## Kutipan Pilihan
Langsung ke konten utama

Ternyata Saya Bisa Kuliah Juga


Berbicara soal proses, satu hal yang tak banyak saya lirik dari diri sendiri, dari kecil sampai sekarang, saya rupanya masih kurang mensyukuri apa yang telah saya capai selama ini. Seringkali saya membandingkan diri saya yang sekarang dengan pencapaian orang lain yang jauh lebih sukses, lebih berpengalaman, lebih pintar dan lain-lain. Namun, saya kurang melihat diri saya yang dulu dan sekarang.

Ketika masih sekolah, saya sangat mendambakan kuliah. Bagi saya dulu, kuliah hanya untuk orang-orang yang kaya dan pintar. Sampai akhirnya ketika sepupu saya kuliah di salah satu universitas di Jogja dengan beasiswa, saya kepincut pengin kuliah. 

Bagi saya dia memang pintar, dan disokong oleh saudara-saudaranya. Saya yang waktu itu membayangkan bisa kuliah di Jogja hanya bisa gigit jari. Selain memang dari keluarga yang sangat miskin, saya juga tidak pandai, tidak bisa memperoleh beasiswa. 

Seperti anak kecil, saya merengek untuk minta kuliah, di mana pun itu. Saya nekat mendaftar kuliah di Semarang dan Jogja lewat jalur tes. Namun, karena keluarga tidak mengizinkan, saya mengurungkan niat. 

Setelah lulus, saya memutuskan untuk bekerja, daripada menanggur di rumah. Kalau dihitung-hitung, sekitar 3-4 bulan sebelum saya kuliah di Kudus.

## Cuplikan Data

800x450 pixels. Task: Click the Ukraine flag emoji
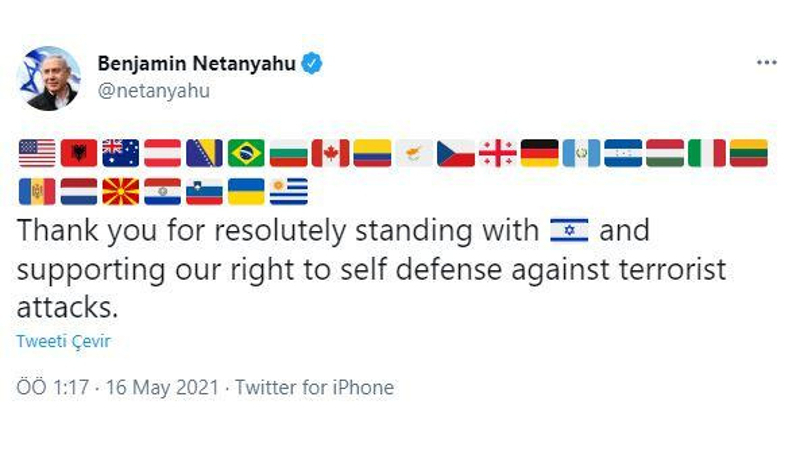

## Tugas Anda
Jawab pertanyaan berikut dari kutipan pilihan.
(a) Di kota mana sepupu penulis kuliah dengan beasiswa?
(b) Di kota mana saja penulis mendaftar kuliah lewat jalur tes?
(c) Di kota mana penulis akhirnya kuliah?

## Jawaban Lengkap
(a) Jogja.
(b) Semarang dan Jogja.
(c) Kudus.